# start of Information provided

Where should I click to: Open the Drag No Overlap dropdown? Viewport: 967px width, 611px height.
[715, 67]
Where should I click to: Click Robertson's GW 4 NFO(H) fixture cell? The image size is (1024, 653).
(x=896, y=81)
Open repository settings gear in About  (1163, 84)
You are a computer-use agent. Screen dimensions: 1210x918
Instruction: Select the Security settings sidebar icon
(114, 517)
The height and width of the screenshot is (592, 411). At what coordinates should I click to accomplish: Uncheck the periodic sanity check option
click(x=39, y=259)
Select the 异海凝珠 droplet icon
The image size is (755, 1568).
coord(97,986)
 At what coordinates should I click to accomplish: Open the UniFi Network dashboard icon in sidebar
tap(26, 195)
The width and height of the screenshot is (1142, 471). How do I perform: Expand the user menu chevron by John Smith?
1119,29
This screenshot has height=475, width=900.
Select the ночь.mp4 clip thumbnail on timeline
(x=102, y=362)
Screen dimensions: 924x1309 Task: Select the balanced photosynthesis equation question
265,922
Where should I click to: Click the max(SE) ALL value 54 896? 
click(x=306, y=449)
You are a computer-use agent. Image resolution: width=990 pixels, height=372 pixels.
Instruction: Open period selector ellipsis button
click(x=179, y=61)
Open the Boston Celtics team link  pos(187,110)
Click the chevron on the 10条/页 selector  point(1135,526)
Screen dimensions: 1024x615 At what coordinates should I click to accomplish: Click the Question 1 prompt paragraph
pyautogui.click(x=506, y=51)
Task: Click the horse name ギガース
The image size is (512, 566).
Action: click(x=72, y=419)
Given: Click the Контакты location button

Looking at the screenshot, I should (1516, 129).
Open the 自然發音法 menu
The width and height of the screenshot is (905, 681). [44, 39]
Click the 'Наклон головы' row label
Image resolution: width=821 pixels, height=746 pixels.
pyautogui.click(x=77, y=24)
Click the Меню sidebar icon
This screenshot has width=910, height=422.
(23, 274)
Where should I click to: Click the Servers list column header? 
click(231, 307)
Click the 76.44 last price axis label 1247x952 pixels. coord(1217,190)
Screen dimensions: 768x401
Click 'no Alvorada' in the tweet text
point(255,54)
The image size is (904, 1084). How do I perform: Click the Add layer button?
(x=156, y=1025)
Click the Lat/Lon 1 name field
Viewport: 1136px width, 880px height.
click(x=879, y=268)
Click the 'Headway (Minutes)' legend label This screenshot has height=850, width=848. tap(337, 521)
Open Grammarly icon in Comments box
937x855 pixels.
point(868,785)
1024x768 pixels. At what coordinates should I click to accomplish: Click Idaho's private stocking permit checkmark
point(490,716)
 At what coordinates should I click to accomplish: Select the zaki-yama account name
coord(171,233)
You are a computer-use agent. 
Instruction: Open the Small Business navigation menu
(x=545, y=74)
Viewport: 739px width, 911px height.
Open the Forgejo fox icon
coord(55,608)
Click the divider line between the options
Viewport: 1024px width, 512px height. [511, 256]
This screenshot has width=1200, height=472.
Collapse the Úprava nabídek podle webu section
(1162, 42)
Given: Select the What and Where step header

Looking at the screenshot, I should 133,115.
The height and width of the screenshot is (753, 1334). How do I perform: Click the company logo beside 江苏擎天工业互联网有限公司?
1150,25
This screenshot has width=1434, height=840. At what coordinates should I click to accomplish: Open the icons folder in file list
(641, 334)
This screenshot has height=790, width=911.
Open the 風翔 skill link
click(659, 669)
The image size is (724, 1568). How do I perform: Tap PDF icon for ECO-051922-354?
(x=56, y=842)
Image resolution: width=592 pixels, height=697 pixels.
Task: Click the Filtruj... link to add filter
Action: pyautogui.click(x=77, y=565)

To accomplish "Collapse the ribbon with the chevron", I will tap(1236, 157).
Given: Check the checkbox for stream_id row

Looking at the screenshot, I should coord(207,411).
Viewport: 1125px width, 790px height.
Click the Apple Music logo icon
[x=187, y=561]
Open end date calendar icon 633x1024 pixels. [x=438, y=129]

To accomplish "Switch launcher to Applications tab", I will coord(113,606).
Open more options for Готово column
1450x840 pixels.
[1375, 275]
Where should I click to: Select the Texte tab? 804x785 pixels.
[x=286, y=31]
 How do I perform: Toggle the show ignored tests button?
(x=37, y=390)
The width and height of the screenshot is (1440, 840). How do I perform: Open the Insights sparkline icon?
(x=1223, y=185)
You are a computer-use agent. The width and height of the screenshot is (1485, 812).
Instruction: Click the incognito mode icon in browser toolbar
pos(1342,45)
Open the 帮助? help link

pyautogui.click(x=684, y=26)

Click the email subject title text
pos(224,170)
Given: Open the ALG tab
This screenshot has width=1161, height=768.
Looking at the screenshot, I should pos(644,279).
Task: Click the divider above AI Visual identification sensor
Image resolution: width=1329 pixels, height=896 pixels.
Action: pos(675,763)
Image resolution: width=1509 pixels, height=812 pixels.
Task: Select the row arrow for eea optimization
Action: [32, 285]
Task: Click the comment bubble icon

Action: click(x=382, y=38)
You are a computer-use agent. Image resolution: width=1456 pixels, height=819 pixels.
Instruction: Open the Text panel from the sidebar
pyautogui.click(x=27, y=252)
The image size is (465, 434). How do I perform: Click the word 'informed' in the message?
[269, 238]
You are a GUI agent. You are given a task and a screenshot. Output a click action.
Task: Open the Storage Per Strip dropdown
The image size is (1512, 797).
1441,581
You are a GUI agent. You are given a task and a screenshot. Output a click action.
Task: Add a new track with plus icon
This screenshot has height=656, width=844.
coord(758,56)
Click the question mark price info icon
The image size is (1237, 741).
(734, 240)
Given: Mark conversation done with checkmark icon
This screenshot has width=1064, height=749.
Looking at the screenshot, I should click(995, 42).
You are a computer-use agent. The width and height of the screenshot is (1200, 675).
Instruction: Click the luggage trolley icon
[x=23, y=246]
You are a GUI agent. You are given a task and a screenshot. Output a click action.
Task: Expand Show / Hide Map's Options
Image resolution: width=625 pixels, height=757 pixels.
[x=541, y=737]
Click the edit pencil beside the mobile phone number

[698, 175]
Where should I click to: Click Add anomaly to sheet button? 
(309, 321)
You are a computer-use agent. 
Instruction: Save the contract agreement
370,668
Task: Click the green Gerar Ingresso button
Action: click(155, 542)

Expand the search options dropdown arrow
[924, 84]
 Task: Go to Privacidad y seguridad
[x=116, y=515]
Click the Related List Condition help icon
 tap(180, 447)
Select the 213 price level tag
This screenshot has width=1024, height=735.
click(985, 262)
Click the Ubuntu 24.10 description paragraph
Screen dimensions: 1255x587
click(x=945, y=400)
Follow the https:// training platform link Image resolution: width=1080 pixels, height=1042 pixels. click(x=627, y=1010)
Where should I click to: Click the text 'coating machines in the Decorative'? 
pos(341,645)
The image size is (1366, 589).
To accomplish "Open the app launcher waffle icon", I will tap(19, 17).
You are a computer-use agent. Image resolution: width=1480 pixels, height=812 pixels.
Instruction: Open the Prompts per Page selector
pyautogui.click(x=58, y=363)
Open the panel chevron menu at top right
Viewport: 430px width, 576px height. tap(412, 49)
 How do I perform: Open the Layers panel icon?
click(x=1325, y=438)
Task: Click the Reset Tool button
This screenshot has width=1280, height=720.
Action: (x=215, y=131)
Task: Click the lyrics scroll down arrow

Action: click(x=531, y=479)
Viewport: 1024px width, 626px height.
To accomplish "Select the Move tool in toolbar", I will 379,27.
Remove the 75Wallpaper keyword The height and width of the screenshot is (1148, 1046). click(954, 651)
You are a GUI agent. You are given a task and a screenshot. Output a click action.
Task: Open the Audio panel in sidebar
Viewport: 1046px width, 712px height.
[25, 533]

# end of Information provided

→ **Your objective**
Copy all of the items above word for word.

→ **Solved problem**
Where should I click to: Open the Drag No Overlap dropdown? Viewport: 967px width, 611px height.
[715, 67]
Where should I click to: Click Robertson's GW 4 NFO(H) fixture cell? The image size is (1024, 653).
(x=896, y=81)
Open repository settings gear in About  (1163, 84)
You are a computer-use agent. Screen dimensions: 1210x918
Instruction: Select the Security settings sidebar icon
(114, 517)
The height and width of the screenshot is (592, 411). At what coordinates should I click to accomplish: Uncheck the periodic sanity check option
click(x=39, y=259)
Select the 异海凝珠 droplet icon
The image size is (755, 1568).
coord(97,986)
 At what coordinates should I click to accomplish: Open the UniFi Network dashboard icon in sidebar
tap(26, 195)
The width and height of the screenshot is (1142, 471). How do I perform: Expand the user menu chevron by John Smith?
1119,29
This screenshot has height=475, width=900.
Select the ночь.mp4 clip thumbnail on timeline
(x=102, y=362)
Screen dimensions: 924x1309 Task: Select the balanced photosynthesis equation question
265,922
Where should I click to: Click the max(SE) ALL value 54 896? 
click(x=306, y=449)
You are a computer-use agent. Image resolution: width=990 pixels, height=372 pixels.
Instruction: Open period selector ellipsis button
click(x=179, y=61)
Open the Boston Celtics team link  pos(187,110)
Click the chevron on the 10条/页 selector  point(1135,526)
Screen dimensions: 1024x615 At what coordinates should I click to accomplish: Click the Question 1 prompt paragraph
pyautogui.click(x=506, y=51)
Task: Click the horse name ギガース
The image size is (512, 566).
Action: click(x=72, y=419)
Given: Click the Контакты location button

Looking at the screenshot, I should (1516, 129).
Open the 自然發音法 menu
The width and height of the screenshot is (905, 681). [44, 39]
Click the 'Наклон головы' row label
Image resolution: width=821 pixels, height=746 pixels.
pyautogui.click(x=77, y=24)
Click the Меню sidebar icon
This screenshot has width=910, height=422.
(23, 274)
Where should I click to: Click the Servers list column header? 
click(231, 307)
Click the 76.44 last price axis label 1247x952 pixels. coord(1217,190)
Screen dimensions: 768x401
Click 'no Alvorada' in the tweet text
point(255,54)
The image size is (904, 1084). How do I perform: Click the Add layer button?
(x=156, y=1025)
Click the Lat/Lon 1 name field
Viewport: 1136px width, 880px height.
click(x=879, y=268)
Click the 'Headway (Minutes)' legend label This screenshot has height=850, width=848. tap(337, 521)
Open Grammarly icon in Comments box
937x855 pixels.
point(868,785)
1024x768 pixels. At what coordinates should I click to accomplish: Click Idaho's private stocking permit checkmark
point(490,716)
 At what coordinates should I click to accomplish: Select the zaki-yama account name
coord(171,233)
You are a computer-use agent. 
Instruction: Open the Small Business navigation menu
(x=545, y=74)
Viewport: 739px width, 911px height.
Open the Forgejo fox icon
coord(55,608)
Click the divider line between the options
Viewport: 1024px width, 512px height. [511, 256]
This screenshot has width=1200, height=472.
Collapse the Úprava nabídek podle webu section
(1162, 42)
Given: Select the What and Where step header

Looking at the screenshot, I should 133,115.
The height and width of the screenshot is (753, 1334). How do I perform: Click the company logo beside 江苏擎天工业互联网有限公司?
1150,25
This screenshot has width=1434, height=840. At what coordinates should I click to accomplish: Open the icons folder in file list
(641, 334)
This screenshot has height=790, width=911.
Open the 風翔 skill link
click(659, 669)
The image size is (724, 1568). How do I perform: Tap PDF icon for ECO-051922-354?
(x=56, y=842)
Image resolution: width=592 pixels, height=697 pixels.
Task: Click the Filtruj... link to add filter
Action: pyautogui.click(x=77, y=565)

To accomplish "Collapse the ribbon with the chevron", I will tap(1236, 157).
Given: Check the checkbox for stream_id row

Looking at the screenshot, I should coord(207,411).
Viewport: 1125px width, 790px height.
Click the Apple Music logo icon
[x=187, y=561]
Open end date calendar icon 633x1024 pixels. [x=438, y=129]

To accomplish "Switch launcher to Applications tab", I will coord(113,606).
Open more options for Готово column
1450x840 pixels.
[1375, 275]
Where should I click to: Select the Texte tab? 804x785 pixels.
[x=286, y=31]
 How do I perform: Toggle the show ignored tests button?
(x=37, y=390)
The width and height of the screenshot is (1440, 840). How do I perform: Open the Insights sparkline icon?
(x=1223, y=185)
You are a computer-use agent. The width and height of the screenshot is (1485, 812).
Instruction: Click the incognito mode icon in browser toolbar
pos(1342,45)
Open the 帮助? help link

pyautogui.click(x=684, y=26)

Click the email subject title text
pos(224,170)
Given: Open the ALG tab
This screenshot has width=1161, height=768.
Looking at the screenshot, I should pos(644,279).
Task: Click the divider above AI Visual identification sensor
Image resolution: width=1329 pixels, height=896 pixels.
Action: pos(675,763)
Image resolution: width=1509 pixels, height=812 pixels.
Task: Select the row arrow for eea optimization
Action: [32, 285]
Task: Click the comment bubble icon

Action: click(x=382, y=38)
You are a computer-use agent. Image resolution: width=1456 pixels, height=819 pixels.
Instruction: Open the Text panel from the sidebar
pyautogui.click(x=27, y=252)
The image size is (465, 434). How do I perform: Click the word 'informed' in the message?
[269, 238]
You are a GUI agent. You are given a task and a screenshot. Output a click action.
Task: Open the Storage Per Strip dropdown
The image size is (1512, 797).
1441,581
You are a GUI agent. You are given a task and a screenshot. Output a click action.
Task: Add a new track with plus icon
This screenshot has height=656, width=844.
coord(758,56)
Click the question mark price info icon
The image size is (1237, 741).
(734, 240)
Given: Mark conversation done with checkmark icon
This screenshot has width=1064, height=749.
Looking at the screenshot, I should click(995, 42).
You are a computer-use agent. The width and height of the screenshot is (1200, 675).
Instruction: Click the luggage trolley icon
[x=23, y=246]
You are a GUI agent. You are given a task and a screenshot. Output a click action.
Task: Expand Show / Hide Map's Options
Image resolution: width=625 pixels, height=757 pixels.
[x=541, y=737]
Click the edit pencil beside the mobile phone number

[698, 175]
Where should I click to: Click Add anomaly to sheet button? 
(309, 321)
You are a computer-use agent. 
Instruction: Save the contract agreement
370,668
Task: Click the green Gerar Ingresso button
Action: click(155, 542)

Expand the search options dropdown arrow
[924, 84]
 Task: Go to Privacidad y seguridad
[x=116, y=515]
Click the Related List Condition help icon
 tap(180, 447)
Select the 213 price level tag
This screenshot has width=1024, height=735.
click(985, 262)
Click the Ubuntu 24.10 description paragraph
Screen dimensions: 1255x587
click(x=945, y=400)
Follow the https:// training platform link Image resolution: width=1080 pixels, height=1042 pixels. click(x=627, y=1010)
Where should I click to: Click the text 'coating machines in the Decorative'? 
pos(341,645)
The image size is (1366, 589).
To accomplish "Open the app launcher waffle icon", I will tap(19, 17).
You are a computer-use agent. Image resolution: width=1480 pixels, height=812 pixels.
Instruction: Open the Prompts per Page selector
pyautogui.click(x=58, y=363)
Open the panel chevron menu at top right
Viewport: 430px width, 576px height. tap(412, 49)
 How do I perform: Open the Layers panel icon?
click(x=1325, y=438)
Task: Click the Reset Tool button
This screenshot has width=1280, height=720.
Action: (x=215, y=131)
Task: Click the lyrics scroll down arrow

Action: click(x=531, y=479)
Viewport: 1024px width, 626px height.
To accomplish "Select the Move tool in toolbar", I will 379,27.
Remove the 75Wallpaper keyword The height and width of the screenshot is (1148, 1046). click(954, 651)
You are a GUI agent. You are given a task and a screenshot. Output a click action.
Task: Open the Audio panel in sidebar
Viewport: 1046px width, 712px height.
[25, 533]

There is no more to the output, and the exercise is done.